Por outro lado, 72,3% dos entrevistados acreditam que este ano será melhor do que 2006. ''É uma expectativa de melhora moderada. Tanto que os empresários vão investir com cuidado e dentro da própria casa'', adverte o consultor. Segundo o levantamento, 79,3% dos empresários paranaenses pretendem investir no máximo R$ 15 milhões este ano, em sua maioria em itens internos, como melhoria das instalações, tecnologia, ações para melhorar a gestão e reduzir custos, essenciais para aumentar a competitividade.

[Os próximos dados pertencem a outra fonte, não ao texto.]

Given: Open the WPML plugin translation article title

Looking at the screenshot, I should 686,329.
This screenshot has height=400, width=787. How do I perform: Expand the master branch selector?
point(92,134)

Seguindo esse mesmo raciocínio, a contratação de pessoal também promete ser pequena. A metade dos entrevistados afirmou que pretende ampliar o número de empregados, enquanto 44% pensa em reduzir o número de vagas. Entre os que pretendem contratar, no entanto, 53% vão abrir no máximo 50 vagas, sendo que as admissões devem se concentrar nos níveis de menor qualificação, como analistas, assistentes e auxiliares. Um detalhe interessante é que 80% das contratações serão feitas em cidades do interior dos estados.
Outro dado que mostra o otimismo moderado do setor refere-se à estimativa com o crescimento do Produto Interno Bruto (PIB) nacional: 52% acreditam que o PIB ficará em torno de 3%, percentual inferior à meta prevista pelo Governo Federal (5%). Apenas 6,9%, acreditam que o crescimento possa chegar a esse patamar.
No âmbito social, o tema ''segurança pública'' aparece com destaque entre as principais preocupações, seguido por educação, desemprego, saúde e impostos. Esse item merece cuidado especial dos governos. Segundo Biedermann, no passado as empresas afirmavam que a segurança era um item positivo para a região. ''Hoje isso não ocorre mais'', diz.
Em contraponto à carga tributária, os empresários paranaenses apontaram como principais vantagens do Estado em relação aos demais, a qualidade de mão-obra e qualidade de vida. Os setores mais promissores para o Estado, apontados por eles, foram o agribusiness (53%) e automotivo (48%).